O presidente do Senado, Davi Alcolumbre, recebeu nesta segunda-feira (18) o presidente do Equador, Daniel Noboa, que cumpre visita oficial ao Brasil. O encontro ocorreu no Salão Nobre do Senado e destacou a importância da ampliação da cooperação bilateral.
Davi ressaltou o papel estratégico da relação comercial entre os dois países. “O Congresso brasileiro, o Parlamento brasileiro, se sente honrado com a visita do chefe de Estado do Equador. Sei que nossa relação comercial com o seu país hoje gera um superávit muito elevado para o Brasil. Precisamos buscar caminhos para ampliar essa relação, reconhecendo sua importância para ambos os países”, afirmou.
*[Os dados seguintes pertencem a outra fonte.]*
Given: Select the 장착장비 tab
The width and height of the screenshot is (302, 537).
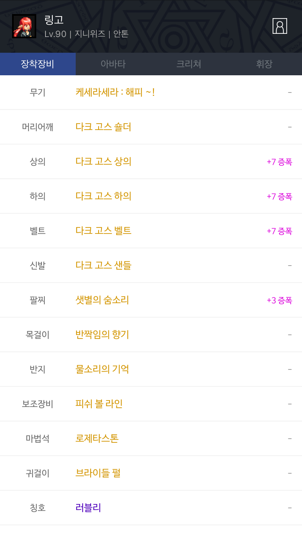Looking at the screenshot, I should click(x=37, y=64).
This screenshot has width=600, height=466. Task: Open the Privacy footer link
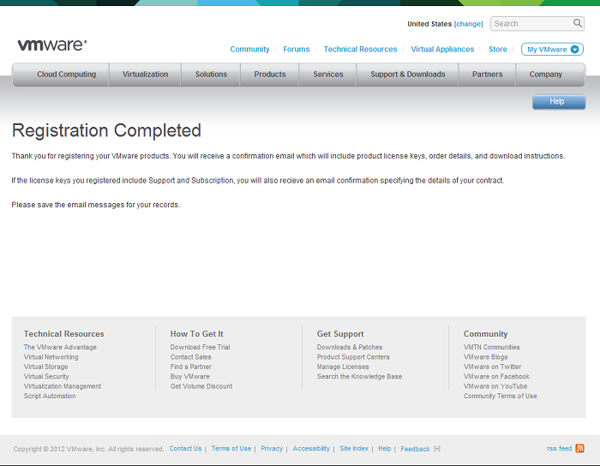(x=272, y=449)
O senador também enfatizou a relevância do diálogo para o fortalecimento mútuo. “Estamos abertos a apoiar todos os acordos internacionais que o governo brasileiro venha a firmar com o Equador. O Parlamento brasileiro tem toda a boa vontade para estreitar ainda mais essa relação. É uma oportunidade de mostrar ao mundo que só o diálogo pode levar ao equilíbrio e à prosperidade de nossos países e de nossos povos”, acrescentou.
O presidente equatoriano, por sua vez, defendeu o processo de abertura econômica em curso em seu país. “Estamos em um processo de abertura da nossa economia. O objetivo é melhorar a vida dos equatorianos”, declarou Noboa.
Antes da reunião com Davi, Noboa já havia se encontrado com o presidente Luiz Inácio Lula da Silva, no Palácio do Planalto, reforçando a dimensão diplomática de sua visita. Essa é sua primeira viagem oficial ao Brasil desde que assumiu o poder em outubro de 2023. Reeleito em abril de 2025, Noboa conduz uma agenda voltada para expansão econômica e cooperação internacional.
Em 2024, o comércio bilateral entre Brasil e Equador alcançou 1,1 bilhão de dólares, com destaque para exportações brasileiras de veículos, máquinas, medicamentos e produtos das indústrias de papel e celulose. O encontro no Senado também contou com a presença dos senadores Nelsinho Trad, Chico Rodrigues, Hamilton Mourão, Laércio Oliveira e Randolfe Rodrigues.